§ **TASK TO COMPLETE**:
Copy the records below line by line and word for word, from the very first line through the line with "Image resolution: width=650", omitting each picture.

§ **SUPPLIED MATERIAL**:
■ ■ ■ ■ ■ ■ ■

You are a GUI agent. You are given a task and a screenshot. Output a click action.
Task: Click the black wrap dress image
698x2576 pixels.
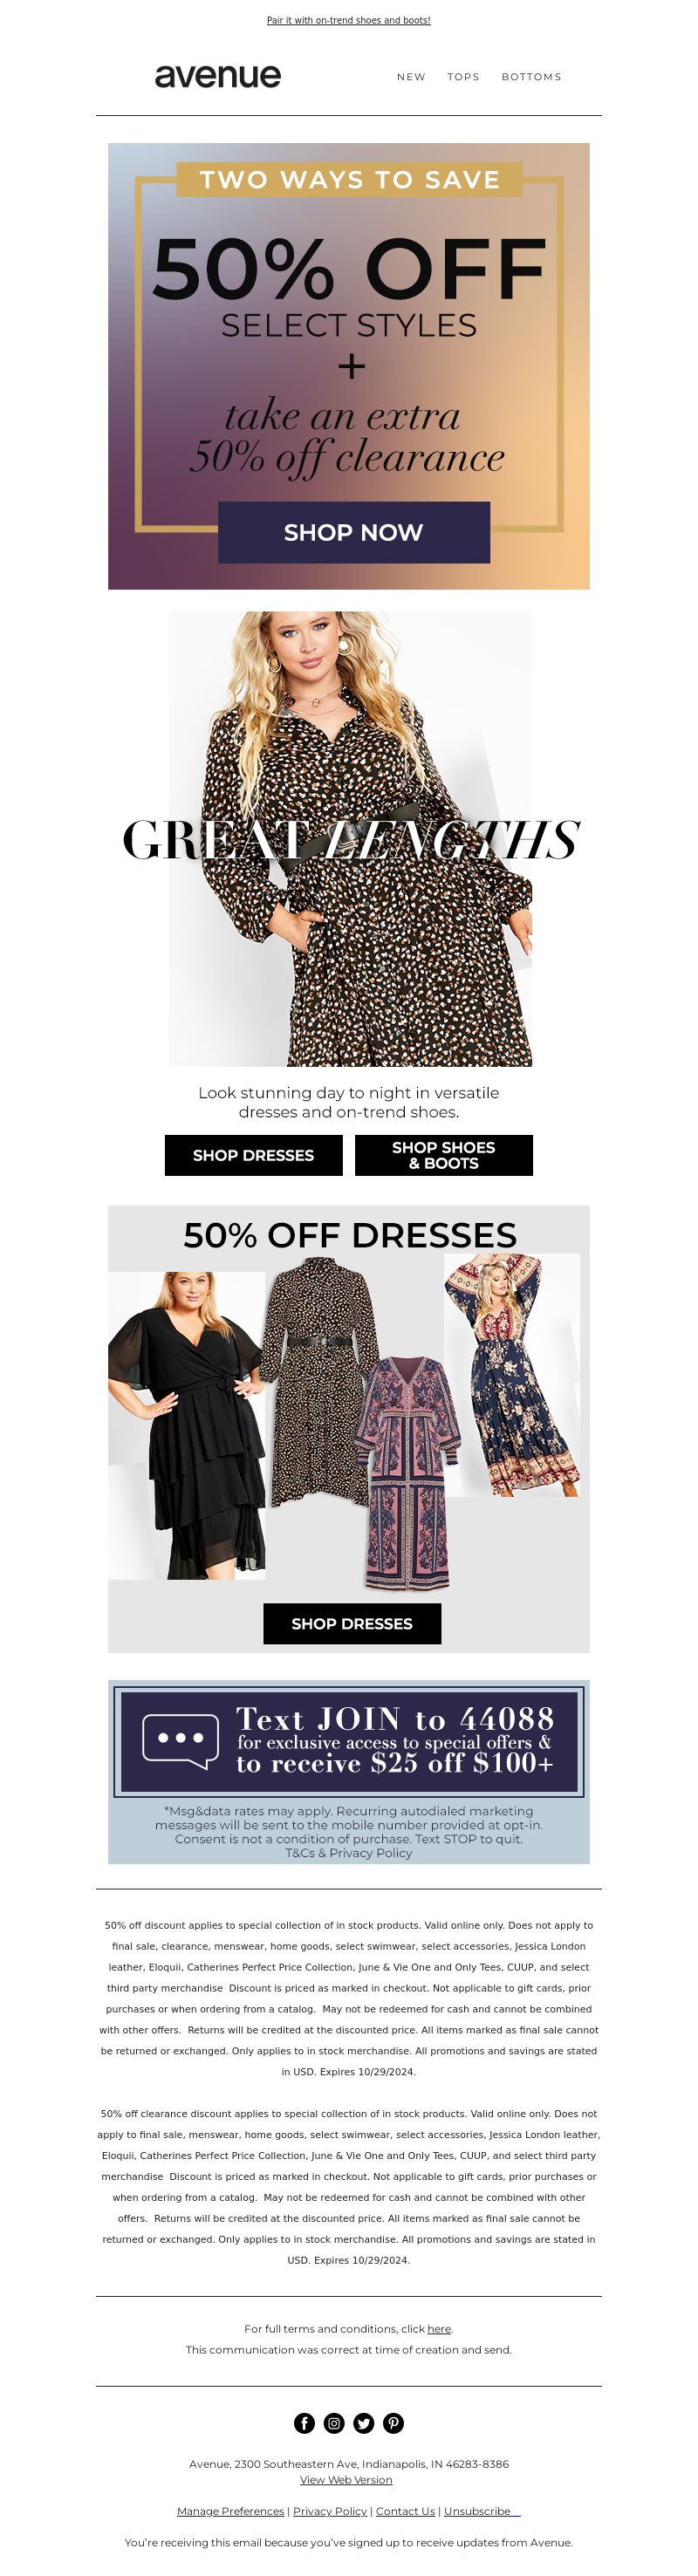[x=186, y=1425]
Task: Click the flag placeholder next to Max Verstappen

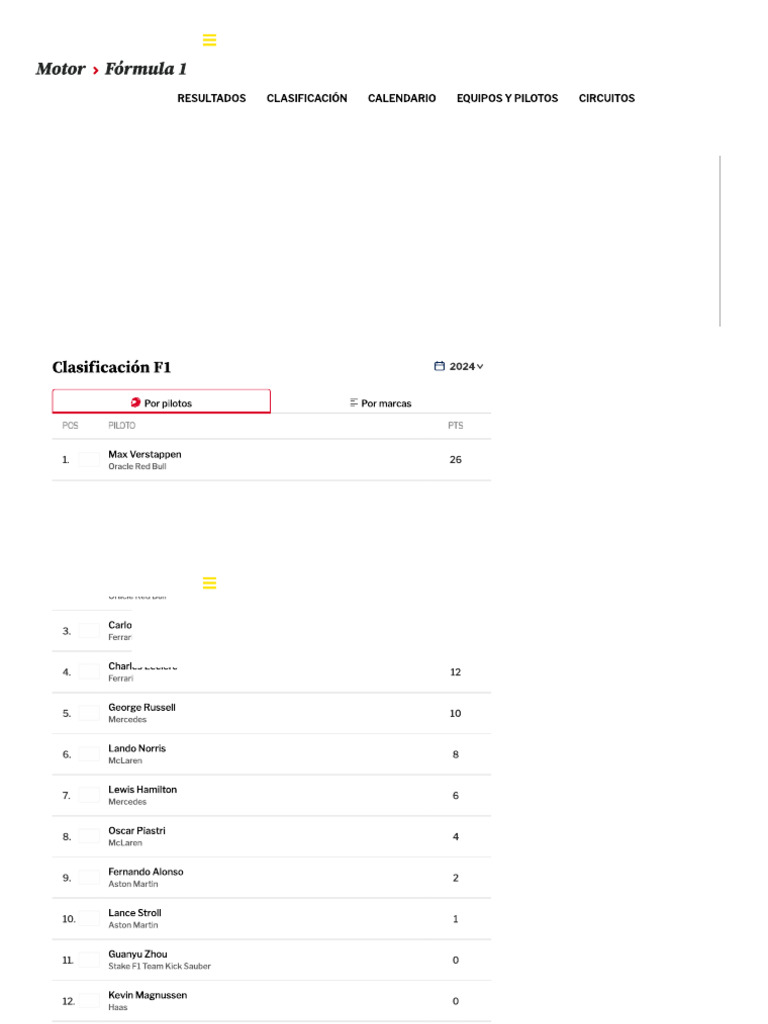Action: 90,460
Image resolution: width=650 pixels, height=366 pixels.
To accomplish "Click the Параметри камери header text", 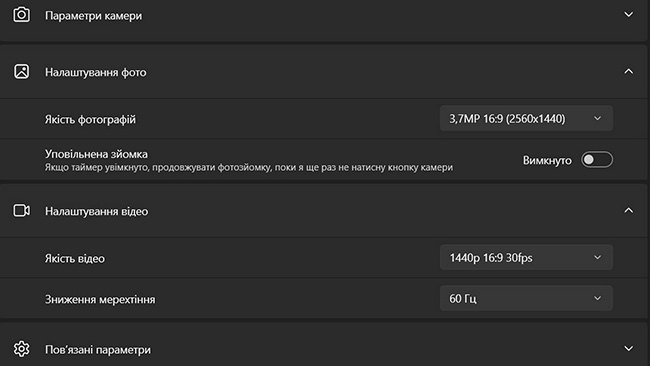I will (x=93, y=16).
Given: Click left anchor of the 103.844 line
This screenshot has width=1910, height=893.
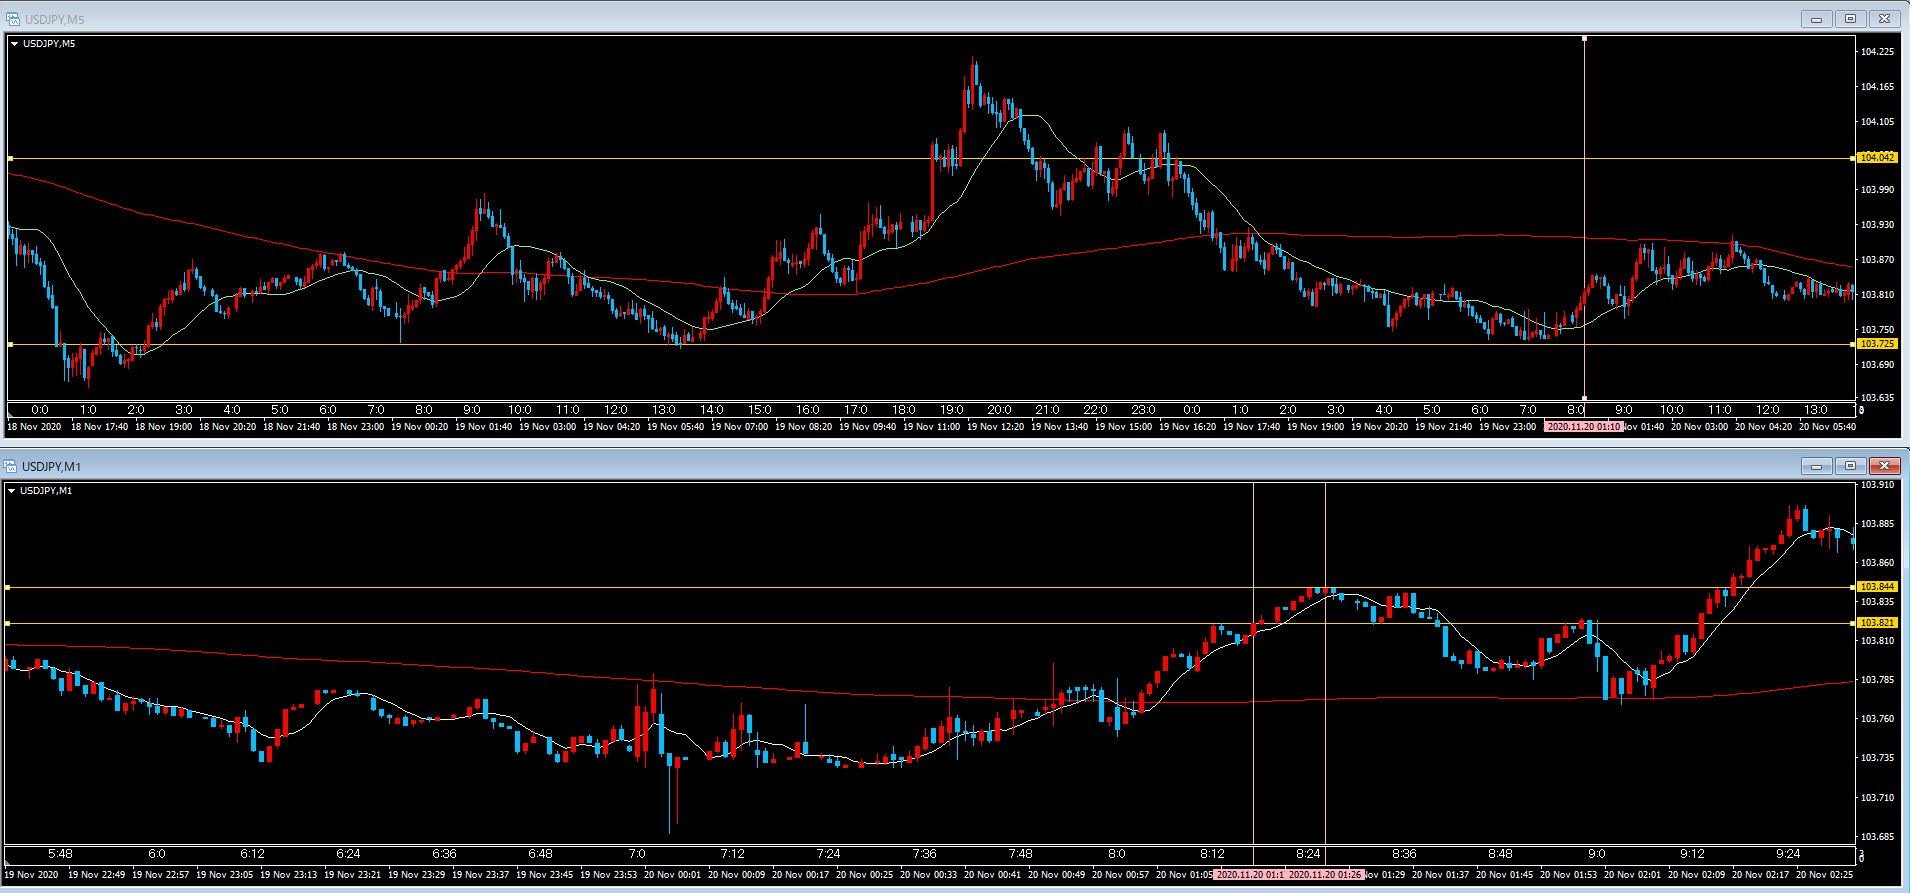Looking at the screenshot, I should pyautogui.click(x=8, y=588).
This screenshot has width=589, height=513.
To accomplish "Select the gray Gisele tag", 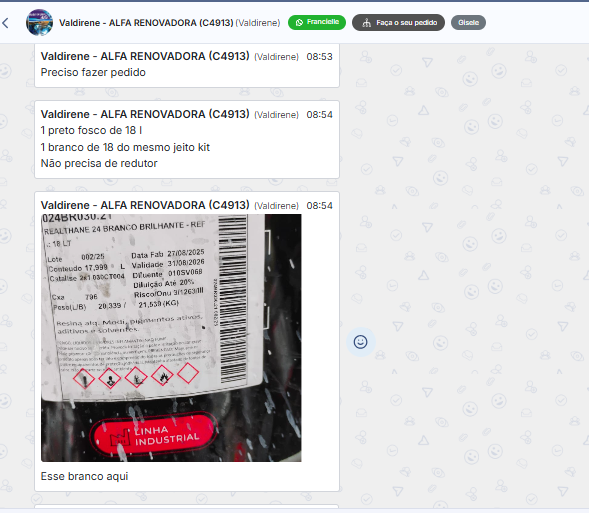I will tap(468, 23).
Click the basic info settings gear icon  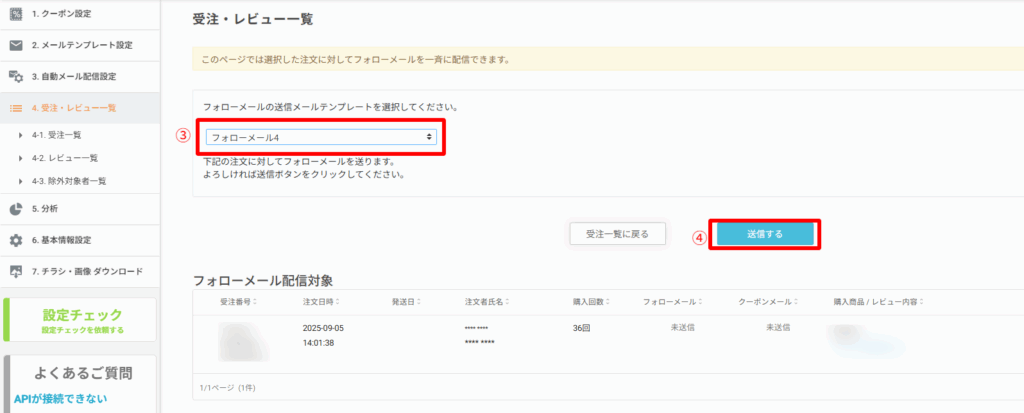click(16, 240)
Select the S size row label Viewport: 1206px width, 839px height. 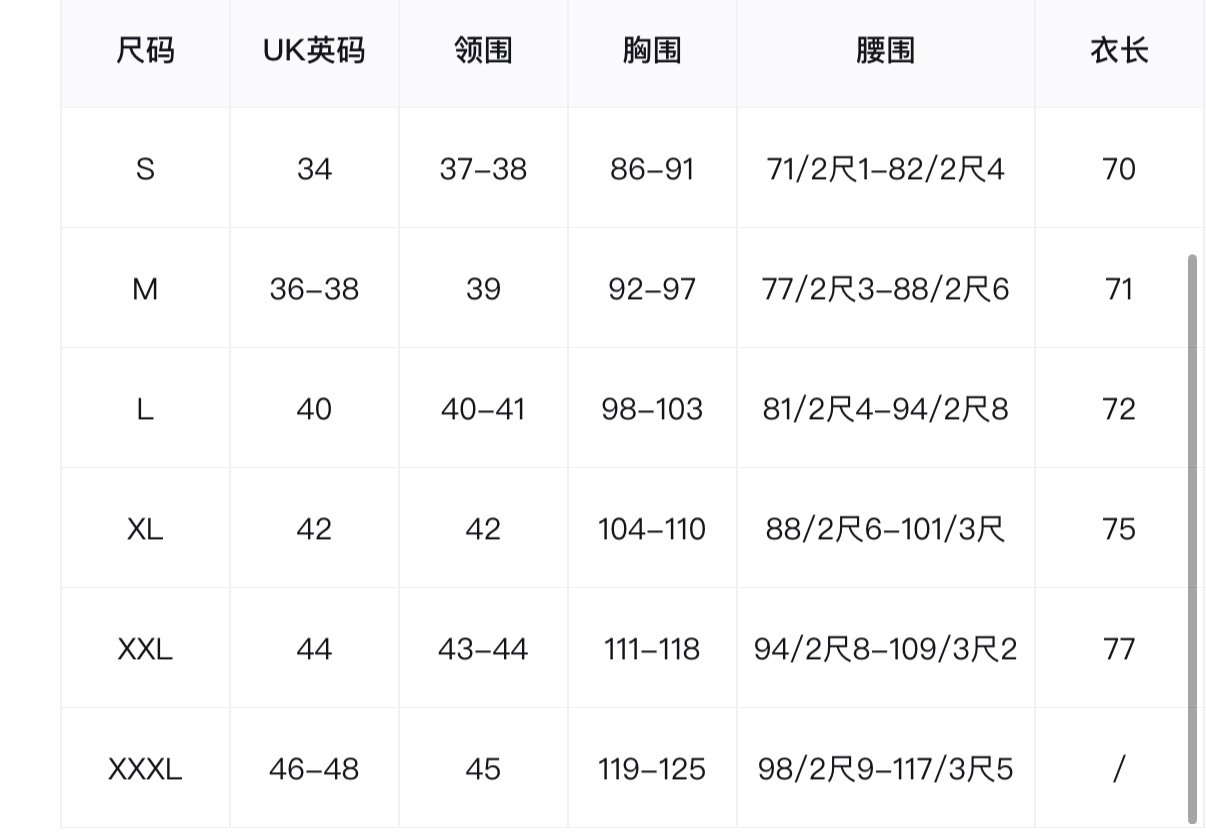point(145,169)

■ ■ ■ ■ ■ ■ ■

§ **ANSWER TO THIS PROBLEM**:
You are a GUI agent. You are given a task and a screenshot. Output a click action.
Task: Click the black wrap dress image
698x2576 pixels.
[x=186, y=1425]
Task: Click the flag placeholder next to Max Verstappen

Action: 90,460
Image resolution: width=650 pixels, height=366 pixels.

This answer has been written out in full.